They say tourism is a deadly sin. I have to agree. If you’re a youngster interested in travel but are too afraid to fall into the very sin of tourism, here are some tips from a fellow amateur traveler that will hopefully make your experience a more authentic one.
1. Hostels, NOT hotels!
Unless this is what you do in your spare time:
Not only are the most expensive hostels cheaper than the cheapest hotels, but there is also the privilege of being in a place where you can meet young people who share your interest in the city you’re in. And maybe they’ll be willing to exchange stories, information, or tips about the city, which will save you the trouble of worrying about where to go and what to do for the duration of your trip. Many people opt for hotels for privacy and cleanliness, but they don’t realize how this limits their options of meeting possibly interesting people.
It does take a little bit of effort to find a decent hostel, but if you go with an open heart, you’ll definitely end up collecting interesting stories. Plus, a hostel is much more laidback. If you end up in the right place, the staff will treat you as a friend, rather than a customer, and you might even get free drinks!
A simple but often ignored choice to make, walking as much as possible instead of taking the underground will make a huge difference in your overall experience. It’s true that the underground comes in handy when you’re new to the city, but you do need to develop a sense of orientation. It’s not just about sightseeing; if you plan on having an authentic experience, then you might as well act like a native. You can simply do that by walking…a lot. You’ll notice how this is helpful when you actually ask for directions (you inevitably will) and you start to relate to where you are and where you’re going. Your chances of finding a place to have lunch or dinner that is more interesting than McDonald’s (which is basically every place in the city) is much bigger. I, for one, had a burger with spinach in Portugal…that’s right!
And always remember that natives tend to not eat or be in tourist places just like you wouldn’t in your own city. So if you’re looking for a decent conversation over lunch (if you speak the language) or more in-depth info from the city’s own people, you don’t want to be in a touristy place.
3. Listen to the local radio
Basically, do whatever is necessary to familiarize yourself with what’s going on in your travel destination. I find it passive to be in a place without knowing about people’s problems and concerns, their daily routines (which you can probably follow it for the sake of the experience), and/or what’s right and wrong with the city. While some people will reach for the newspapers to skim through the headlines, I’m suggesting listening to the local radio because everybody listens to music. Whether you’re traveling alone or in a group, you will have alone time at some point. Since you already know your favorite playlist inside/out, take some time to listen to the local artists – it’ll help you appreciate the culture so much more.
4. Souvenirs, Maps, and Currency
I can’t think of a better souvenir to retain the memories of your trip than your own map.

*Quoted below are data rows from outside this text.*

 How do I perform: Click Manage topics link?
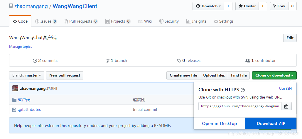[x=21, y=47]
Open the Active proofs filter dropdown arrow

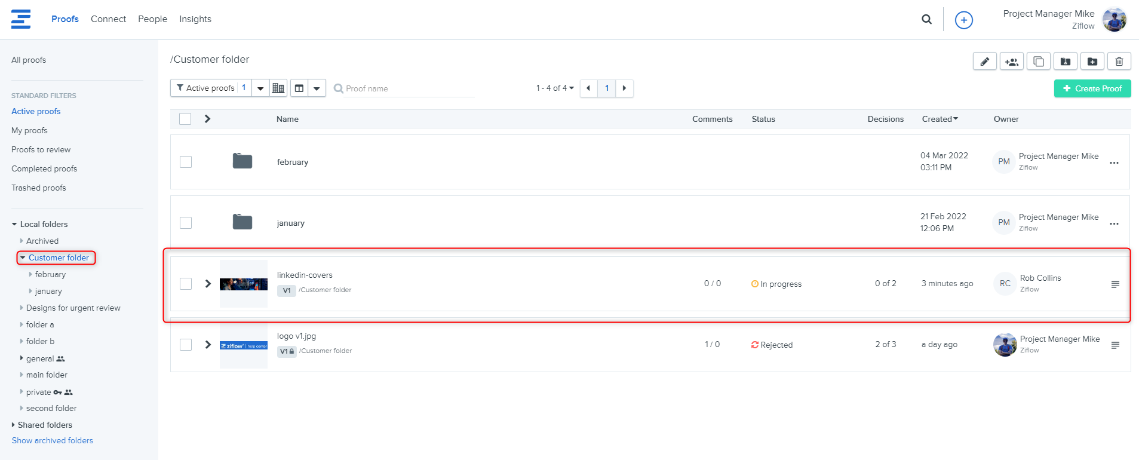260,88
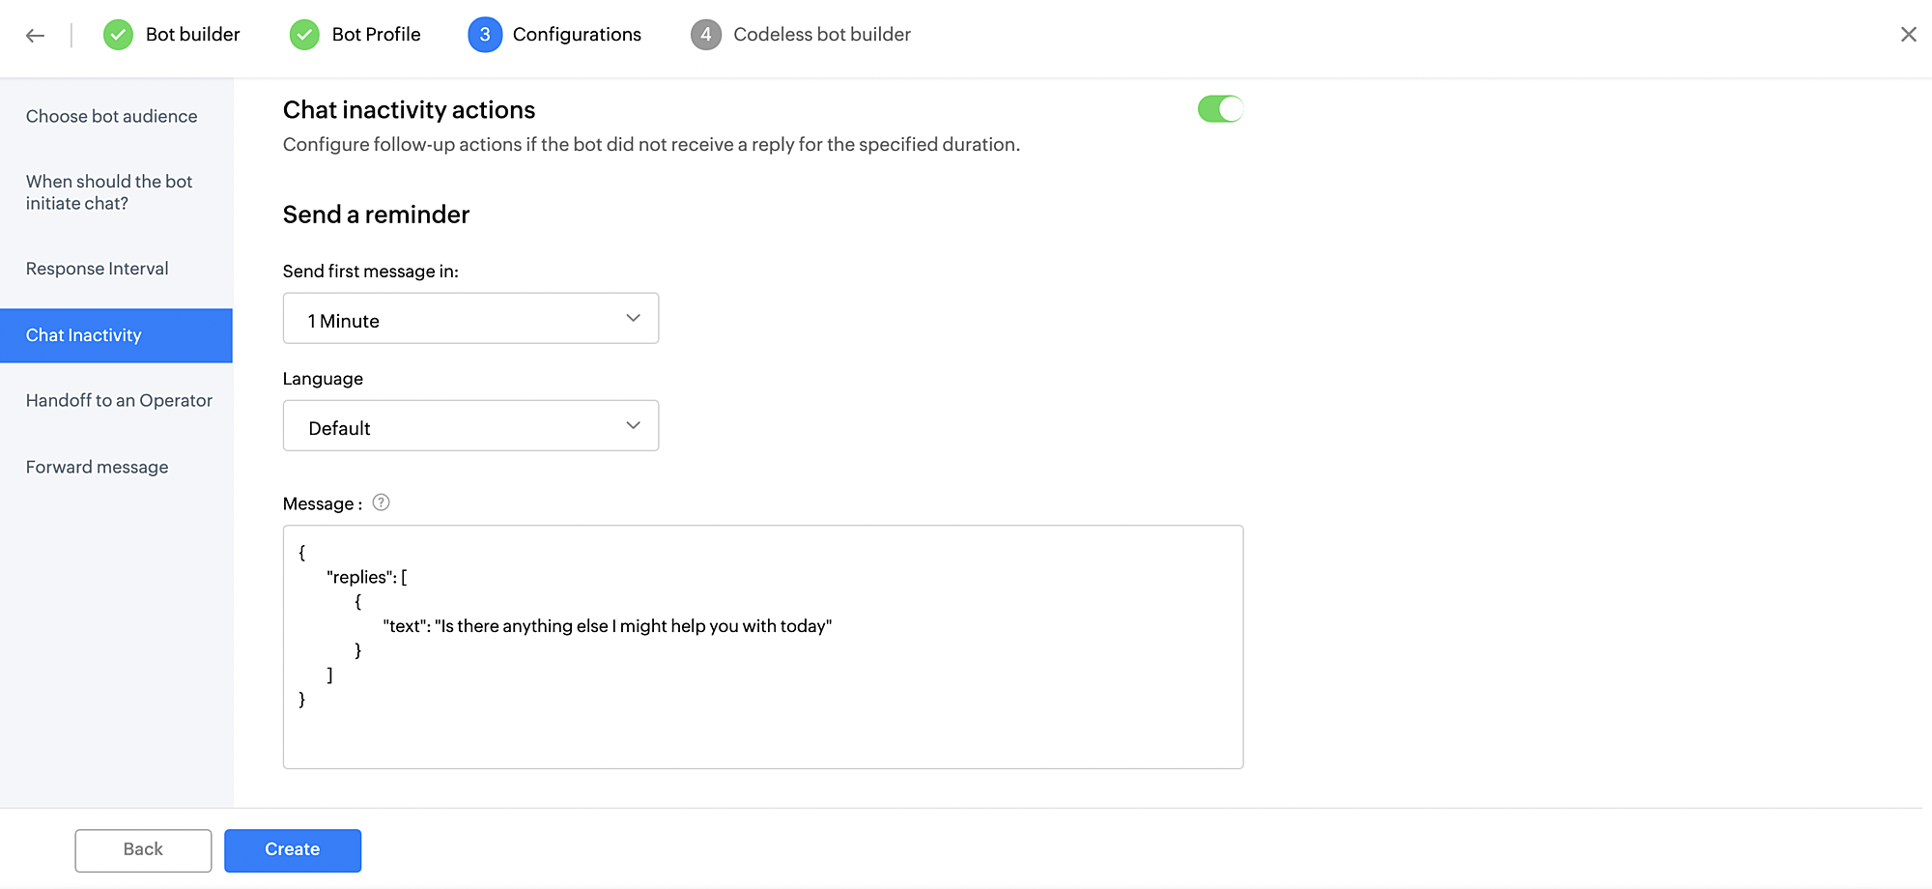Open the Send first message in dropdown
The image size is (1932, 889).
point(470,318)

A map is how you’ll find your way around the city when your smartphone is on roaming or your battery is dead from taking pictures all day. The circles and scribbles of your map that has signs of rain all over it will serve as a reminder of all the places you visited, no extra purchases needed. The same applies for the currency. Save a few coins and/or bills to add to your international collection…and you’ll only have to do that once if you’re touring Western Europe.

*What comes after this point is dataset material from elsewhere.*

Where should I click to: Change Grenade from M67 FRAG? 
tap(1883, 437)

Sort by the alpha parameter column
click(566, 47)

5. Food: Cook and then go with the flow
Whether you’re traveling alone or with a group of friends, food will always be a major concern. Of course you will not have all three meals on the run or in coffee shops/restaurants. I’m sure that nobody, from the city’s people to any other normal human, does that (it’s neither healthy nor affordable).
Thus, you’ll have to do some cooking. This goes back to the hostel vs. hotel issue, as hostels often provide their guests with a kitchen. I’d definitely recommend having an in-residence breakfast and then going wherever the natives go for lunchtime (which is exactly when you’d want to go somewhere authentic). This way you save money for lunch AND avoid suffering all morning without breakfast.